RubyConf 2006—Day 1 (Friday evening, 20 October 2006)
20 / Oct 2006This article was modified from its original published form. The most recent modification was on2014-09-25.
Series: RubyConf 2006
Dinner tonight was at Old Chicago with Hal Fulton, Ara Howard, Patrick Hurley, Tim Pease, and various others whose names I can’t remember offhand. Great dinner, and I was able to fully explain the problem with why the Ruby extension situation on Windows is so bad.
I also started talking about the big problem that I have with
Transaction::Simple
and
haven’t figured out how to solve in a general way (details below). They
weren’t quite understanding it, so before Matz’s Roundtable, I showed them a
test case that I had come up with while talking with Francis Cianfrocca.
The Roundtable was pretty short; not too many questions were asked this year, and the discussion didn’t continue for an hour as it did the year before. I was shot down when asking for “become” behaviour (related to the Transaction::Simple bug). After the Roundtable, I managed to snag Matz to talk about the problem which led me to request this. I showed him the test case:
require 'rubygems'
require 'transaction/simple'
class Child
attr_accessor :parent
end
class Parent
include Transaction::Simple
attr_reader :children
def initialize
@children = []
end
def < <(child)
child.parent = self
@children << child
end
end
parent = Parent.new
puts "parent.object_id: #{parent.object_id}"
parent << Child.new
puts "parent.children[0].parent.object_id: #{parent.children[0].parent.object_id}"
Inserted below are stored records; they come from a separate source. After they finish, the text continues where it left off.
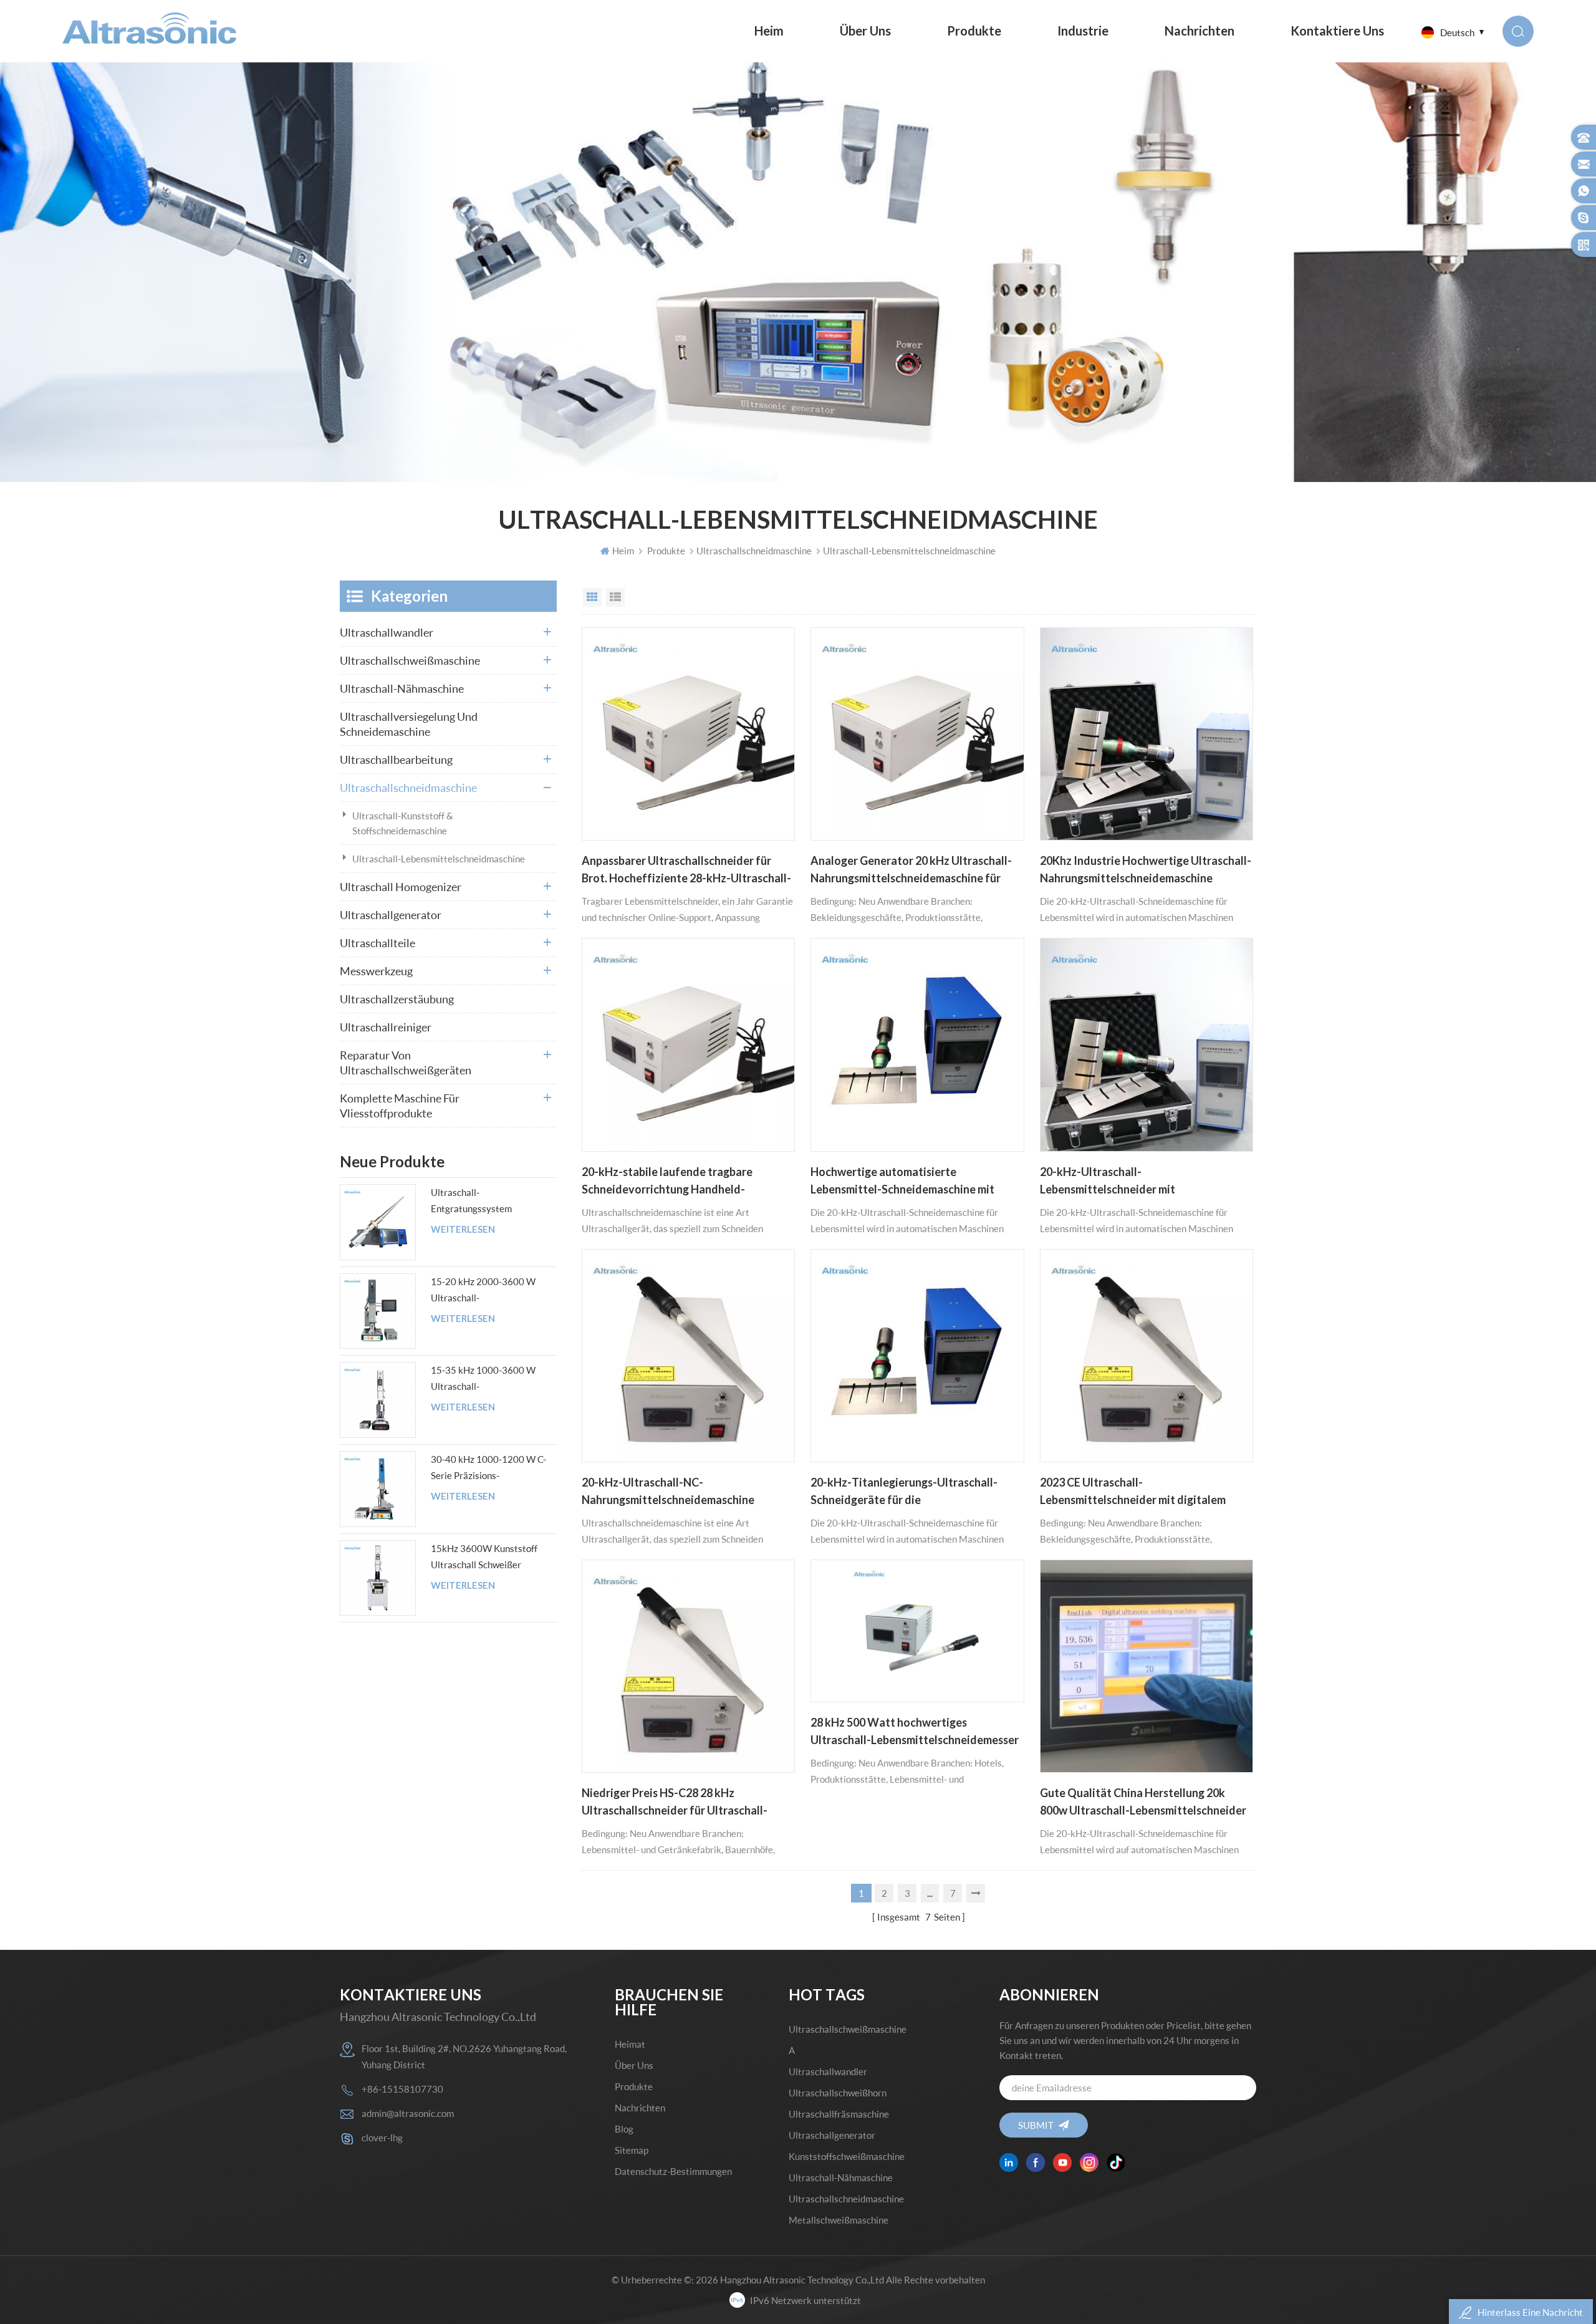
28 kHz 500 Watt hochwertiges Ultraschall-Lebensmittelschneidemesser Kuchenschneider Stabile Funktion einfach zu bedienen (914, 1732)
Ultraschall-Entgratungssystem (471, 1200)
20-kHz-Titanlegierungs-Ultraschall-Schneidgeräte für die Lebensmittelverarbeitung (904, 1492)
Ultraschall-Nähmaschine (402, 688)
puts "starting transaction"
parent.start_transaction
parent << Child.new
puts "parent.children[1].parent.object_id: #{parent.children[1].parent.object_id}"
puts "aborting transaction"
parent.abort_transaction
puts "aborted transaction"
puts "parent.object_id: #{parent.object_id}"
puts "parent.children[0].parent.object_id: #{parent.children[0].parent.object_id}"
parent << Child.new
puts "parent.children[1].parent.object_id: #{parent.children[1].parent.object_id}"
producing the output:
parent.object_id: 3265800
parent.children[0].parent.object_id: 3265800
starting transaction
parent.children[1].parent.object_id: 3265800
aborting transaction
aborted transaction
parent.object_id: 3265800
parent.children[0].parent.object_id: 3265500
parent.children[1].parent.object_id: 3265800
This bug affects PDF::Writer
’s table generation and contributes
significantly to the high memory usage. What’s happening is that when you call
Parent#start_transaction
, Transaction::Simple
creates a transaction
checkpoint with Marshal.dump
. When you call Parent#rewind_transaction
or
or Parent#abort_transaction
, the transaction checkpoint is reverted. This
reversion is extremely robust except for this one item. What we really need is
something like self = Marshal.restore(checkpoint)
.
Obviously, that won’t work and this leads to the problem that is illustrated
above. After long discussion with Tim Pease, Patrick Hurley, and Matz, we came
up with a workaround that can work for the example bug and for PDF::Writer
.
It’s not super-efficient, though. Essentially, I will modify
Transaction::Simple
to have callback methods for post-processing after a
transactional operation. Something like this:
# Assuming the Parent and Child classes from the broken test case.
class Parent
def post_restore_hook
@children.map! { |child|
child.parent = self unless self.object_id == child.parent.object_id
child
}
end
end
parent = Parent.new
puts "parent.object_id: #{parent.object_id}"
parent << Child.new
puts "parent.children[0].parent.object_id: #{parent.children[0].parent.object_id}"
puts "starting transaction"
parent.start_transaction
parent << Child.new
puts "parent.children[1].parent.object_id: #{parent.children[1].parent.object_id}"
puts "aborting transaction"
parent.abort_transaction
parent.post_restore_hook # would be called automatically in the real case
puts "aborted transaction"
puts "parent.object_id: #{parent.object_id}"
puts "parent.children[0].parent.object_id: #{parent.children[0].parent.object_id}"
parent << Child.new
puts "parent.children[1].parent.object_id: #{parent.children[1].parent.object_id}"
Which produces the output:
parent.object_id: 3265800
parent.children[0].parent.object_id: 3265800
starting transaction
parent.children[1].parent.object_id: 3265800
aborting transaction
aborted transaction
parent.object_id: 3265800
parent.children[0].parent.object_id: 3265500
parent.children[1].parent.object_id: 3265500
This isn’t great: it doesn’t feel very Ruby to me, but it does get the job
done. It’s also not very efficient. After thinking about this for the better
part of an hour, Matz has suggested that there might be a very ugly hack
that’s possible that he’ll look at for me, which may be able to implement
everything in Transaction::Simple
.
- 2014-09-25: The code examples in this post have been modernized, and the output including
post_restore_hook
has been cleaned up.[ back ]